Extrait à lire:
================

PÉKIN – Les dernières estimations du Groupe intergouvernemental d’experts sur l’évolution du climat (GIEC) ne laissent aucun doute sur la hausse rapide du coût de l’inaction contre le réchauffement climatique, un coût qui affectera de manière disproportionnée les pays les plus pauvres, nullement responsables. Mais l’action climatique elle-même peut avoir des conséquences non intentionnelles négatives dans le monde en développement, et celles-ci, souvent, passent inaperçues.
Les scientifiques et les banquiers centraux distinguent généralement deux types de risques financiers liés au climat : les « risques physiques » et les « risques de transition ». Si les risques physiques résultent des hausses de la concentration des émissions, les risques de transition peuvent être imputables à des chocs technologiques ainsi qu’à la mise en œuvre des politiques et des réglementations climatiques dans les principales économies mondiales.

================

Données brutes:
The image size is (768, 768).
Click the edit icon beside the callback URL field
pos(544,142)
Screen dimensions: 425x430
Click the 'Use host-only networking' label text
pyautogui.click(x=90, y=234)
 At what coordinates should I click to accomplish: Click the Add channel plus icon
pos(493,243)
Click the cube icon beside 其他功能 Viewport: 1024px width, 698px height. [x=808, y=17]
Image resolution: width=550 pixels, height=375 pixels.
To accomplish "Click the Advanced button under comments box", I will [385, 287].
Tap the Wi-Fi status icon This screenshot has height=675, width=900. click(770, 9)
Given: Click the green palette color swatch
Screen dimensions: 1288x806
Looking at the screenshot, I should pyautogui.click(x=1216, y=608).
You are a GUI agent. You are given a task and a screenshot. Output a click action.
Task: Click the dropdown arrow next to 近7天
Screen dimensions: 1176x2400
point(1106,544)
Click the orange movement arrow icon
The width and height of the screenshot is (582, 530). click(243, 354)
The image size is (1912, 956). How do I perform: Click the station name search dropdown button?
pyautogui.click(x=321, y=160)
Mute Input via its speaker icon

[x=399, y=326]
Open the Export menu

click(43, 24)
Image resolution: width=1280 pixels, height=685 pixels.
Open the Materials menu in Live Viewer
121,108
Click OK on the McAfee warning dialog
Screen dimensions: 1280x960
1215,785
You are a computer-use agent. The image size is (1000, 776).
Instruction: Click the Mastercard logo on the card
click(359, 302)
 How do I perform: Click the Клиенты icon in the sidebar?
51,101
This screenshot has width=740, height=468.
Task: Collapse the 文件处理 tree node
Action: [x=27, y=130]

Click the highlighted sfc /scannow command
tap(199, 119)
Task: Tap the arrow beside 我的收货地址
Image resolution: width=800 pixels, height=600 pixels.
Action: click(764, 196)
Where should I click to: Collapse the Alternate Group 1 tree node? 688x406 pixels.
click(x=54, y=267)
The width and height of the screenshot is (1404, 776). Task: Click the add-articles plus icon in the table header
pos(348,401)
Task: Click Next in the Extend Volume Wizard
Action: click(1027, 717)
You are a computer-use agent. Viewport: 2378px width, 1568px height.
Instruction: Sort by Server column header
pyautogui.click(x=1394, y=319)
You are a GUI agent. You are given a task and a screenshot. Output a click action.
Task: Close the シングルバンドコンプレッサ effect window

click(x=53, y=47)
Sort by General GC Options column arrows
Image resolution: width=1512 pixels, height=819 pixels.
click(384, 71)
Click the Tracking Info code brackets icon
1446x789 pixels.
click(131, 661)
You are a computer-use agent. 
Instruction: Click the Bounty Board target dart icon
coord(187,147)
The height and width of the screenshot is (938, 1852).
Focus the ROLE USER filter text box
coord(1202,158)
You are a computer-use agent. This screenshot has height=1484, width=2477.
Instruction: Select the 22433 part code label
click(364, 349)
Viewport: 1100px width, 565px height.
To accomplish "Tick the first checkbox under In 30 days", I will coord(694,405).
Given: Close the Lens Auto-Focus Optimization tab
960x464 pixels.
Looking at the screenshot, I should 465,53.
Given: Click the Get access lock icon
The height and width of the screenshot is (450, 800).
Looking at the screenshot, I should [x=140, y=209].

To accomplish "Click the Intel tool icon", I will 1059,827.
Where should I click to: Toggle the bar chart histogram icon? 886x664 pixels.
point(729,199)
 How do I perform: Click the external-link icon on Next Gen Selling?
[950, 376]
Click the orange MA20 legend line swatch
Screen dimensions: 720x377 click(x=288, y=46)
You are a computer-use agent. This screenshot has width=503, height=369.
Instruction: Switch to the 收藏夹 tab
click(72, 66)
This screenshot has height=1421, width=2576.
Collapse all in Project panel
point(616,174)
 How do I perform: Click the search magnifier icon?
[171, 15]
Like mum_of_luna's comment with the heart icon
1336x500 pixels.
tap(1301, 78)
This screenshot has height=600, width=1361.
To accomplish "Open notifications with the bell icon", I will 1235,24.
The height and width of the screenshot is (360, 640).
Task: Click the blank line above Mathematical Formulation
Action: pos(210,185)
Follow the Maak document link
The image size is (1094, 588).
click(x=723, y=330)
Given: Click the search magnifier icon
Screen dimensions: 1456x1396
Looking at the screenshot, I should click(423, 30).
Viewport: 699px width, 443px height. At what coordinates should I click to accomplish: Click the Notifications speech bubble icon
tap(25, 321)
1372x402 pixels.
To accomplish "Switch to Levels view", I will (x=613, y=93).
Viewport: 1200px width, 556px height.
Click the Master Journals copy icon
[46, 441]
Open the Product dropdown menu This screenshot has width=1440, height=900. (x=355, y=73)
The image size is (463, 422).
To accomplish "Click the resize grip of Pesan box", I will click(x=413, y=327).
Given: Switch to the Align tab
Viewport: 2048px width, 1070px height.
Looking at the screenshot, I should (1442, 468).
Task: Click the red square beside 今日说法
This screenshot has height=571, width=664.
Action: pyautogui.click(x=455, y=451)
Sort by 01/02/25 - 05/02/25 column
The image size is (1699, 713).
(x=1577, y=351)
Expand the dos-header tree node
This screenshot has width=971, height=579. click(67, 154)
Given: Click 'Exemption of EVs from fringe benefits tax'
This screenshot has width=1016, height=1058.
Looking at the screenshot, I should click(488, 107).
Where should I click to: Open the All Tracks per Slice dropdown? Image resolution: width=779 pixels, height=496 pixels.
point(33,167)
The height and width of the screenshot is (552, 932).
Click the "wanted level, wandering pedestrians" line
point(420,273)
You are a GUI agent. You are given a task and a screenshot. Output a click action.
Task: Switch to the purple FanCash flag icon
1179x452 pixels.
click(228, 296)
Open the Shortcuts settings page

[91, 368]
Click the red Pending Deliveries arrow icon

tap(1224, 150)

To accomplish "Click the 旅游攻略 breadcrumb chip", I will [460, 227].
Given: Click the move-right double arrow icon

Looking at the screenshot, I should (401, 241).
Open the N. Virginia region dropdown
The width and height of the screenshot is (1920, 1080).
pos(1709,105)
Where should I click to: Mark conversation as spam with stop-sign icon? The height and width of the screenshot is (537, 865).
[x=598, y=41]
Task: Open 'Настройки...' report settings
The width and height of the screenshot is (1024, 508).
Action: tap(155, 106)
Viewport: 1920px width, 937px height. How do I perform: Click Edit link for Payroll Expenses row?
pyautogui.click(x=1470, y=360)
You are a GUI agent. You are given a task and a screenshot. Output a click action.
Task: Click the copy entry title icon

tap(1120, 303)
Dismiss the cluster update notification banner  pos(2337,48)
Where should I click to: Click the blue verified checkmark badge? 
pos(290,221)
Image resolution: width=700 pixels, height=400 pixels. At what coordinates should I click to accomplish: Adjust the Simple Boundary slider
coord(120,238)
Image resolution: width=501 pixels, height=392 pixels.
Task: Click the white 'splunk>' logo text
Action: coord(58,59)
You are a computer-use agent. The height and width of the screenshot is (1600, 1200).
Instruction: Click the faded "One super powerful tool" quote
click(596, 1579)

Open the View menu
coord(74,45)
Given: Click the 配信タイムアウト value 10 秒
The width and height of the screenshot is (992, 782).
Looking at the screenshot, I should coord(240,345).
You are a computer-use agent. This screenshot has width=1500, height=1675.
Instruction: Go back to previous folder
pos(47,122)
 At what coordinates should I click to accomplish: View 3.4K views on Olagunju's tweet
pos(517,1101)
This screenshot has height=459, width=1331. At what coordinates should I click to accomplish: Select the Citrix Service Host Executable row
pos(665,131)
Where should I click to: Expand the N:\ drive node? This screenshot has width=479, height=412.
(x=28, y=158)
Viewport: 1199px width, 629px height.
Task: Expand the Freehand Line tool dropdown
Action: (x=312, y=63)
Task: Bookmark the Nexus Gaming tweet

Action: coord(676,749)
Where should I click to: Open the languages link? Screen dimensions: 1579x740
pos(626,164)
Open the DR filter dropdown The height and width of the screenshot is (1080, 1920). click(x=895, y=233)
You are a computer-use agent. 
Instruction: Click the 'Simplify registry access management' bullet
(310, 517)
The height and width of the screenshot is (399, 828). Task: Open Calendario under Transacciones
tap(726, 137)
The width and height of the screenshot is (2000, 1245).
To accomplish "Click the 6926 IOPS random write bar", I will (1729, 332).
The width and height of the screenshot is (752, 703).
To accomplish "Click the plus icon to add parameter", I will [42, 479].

================

Énoncé: Recopiez mot pour mot le passage de l'extrait à lire qui commence à « Les scientifiques et » et se termine à « principales économies mondiales. ».

Corrigé détaillé:
Les scientifiques et les banquiers centraux distinguent généralement deux types de risques financiers liés au climat : les « risques physiques » et les « risques de transition ». Si les risques physiques résultent des hausses de la concentration des émissions, les risques de transition peuvent être imputables à des chocs technologiques ainsi qu’à la mise en œuvre des politiques et des réglementations climatiques dans les principales économies mondiales.